Diário do front 20 – Terça – 02/07/2019

Depois de muito tempo sem atualizações, vou tentar recuperar o tempo perdido, mas não garanto muitos detalhes.

Demorei pra escrever porque fiquei sem internet e as coisas ficaram bem mais complicadas por um tempo.

Hoje resolvi voltar na Goodwill store (literalmente “loja da boa vontade”, aliás) porque tinha visto um “Cuidados automotivos para leigos” (“leigos” é uma tradução ruim do original, que é “dummies” – mais ou menos “tontos” ou “bobos”) e acho que aqui vai ser bem importante saber cuidar de carro melhor do que sei.
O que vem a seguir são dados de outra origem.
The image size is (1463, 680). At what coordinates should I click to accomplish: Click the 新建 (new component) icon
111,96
Não temos carro e pretendemos resistir o máximo possível até termos um, mas vai ser um carro velhinho e sem garantia (pros padrões daqui, ao menos), então vai ser bem importante conseguir cuidar bem dele. Compro o livro rapidinho e volto pro quarto, já dando uma lida inicial.
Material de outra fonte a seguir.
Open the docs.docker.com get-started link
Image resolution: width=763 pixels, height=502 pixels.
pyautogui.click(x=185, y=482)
Fico lendo no quarto e ouço barulho do lado de fora – Jolyn com as crianças. Vou dizer oi e acabo ficando conversando um pouco. Ela gosta de trabalhos manuais, faz tricô, crochê e um monte de outras coisas. Digo que a Tati faz amigurumi e mostro os meus e ela adora, pergunta se a Tati não ensinaria. Digo que só perguntando pra ela, mas que acho que sim.

(Amigurumi são uns bichinhos em crochê, bem fofos.)

Vou comer no chinês e volto, de novo com a marmitinha (leia-se: o que sobrou do almoço) e Tati me manda foto do Alfredo já na gaiola, cara de desesperado, se preparando pra viagem. Ela chega amanhã, aliás, e estou bem feliz que finalmente ela vem. :D

 

Preso por miação indevida

 

 

Aí vou buscar o carro que tinha reservado. Vou a pé e, por isso, tinha escolhido uma locadora perto do quarto. No caminho, passo por uma placa de preços de gasolina e não entendo bem: 121.9 o que e por quanta gasolina? Depois vejo, mas fiquei curioso.

 

 

Chegando na locadora, Mitchell (o atendente) confirma os dados e me diz que reservei um SUV (nem lembrava, achava que era uma minivan, mas ok) e pergunta se um Mitsubishi qualquer-coisa estava bom. Eu disse que não sabia que carro era e perguntei se era grande. Ele disse que sim, eu disse que tudo bem. Quando fomos ver o carro, era bem grande, sim! As pessoas aqui adoram carro grande, de modo geral. O que se vê de pick up e coisas do tipo…

Enfim, pego o carro e vejo no Waze que são 650 metros de volta até o quarto. Mas aí vem a surpresa – é numa rua que não dá pra atravessar a avenida, então preciso dar uma volta maior. Ainda inseguro no carro gigante (não gosto de carro grande), pego a avenida do lado direito e o Waze me avisa que vou precisar virar à esquerda em cem metros. Sem condição de atravessar todas as faixas cheias e ainda virar à esquerda. Viro à direita mesmo e preciso pegar a rodovia pra dar a volta! Um passeio de 650 metros virou um de oito quilômetros. Pelo menos já foi uma experiência pra acostumar um pouco com o carro. Volto pro quarto, estacionando o carro onde tinha combinado com a Jolyn, e dou uma inspecionada em como funciona baixar bancos e tals. É fácil e o espaço é realmente grande. Deixo tudo fechado e fico de bobeira o resto do dia, lendo e ouvindo a Evellyn fazendo barulho, que ela está de muito mau humor. Assim que consigo, durmo porque no dia seguinte vou acordar às quatro da manhã.

 

O “carrinho”. Do lado, o carro da Jolyn.

 

 

Espaço interno do carro. Quase dá pra eu deitar dentro.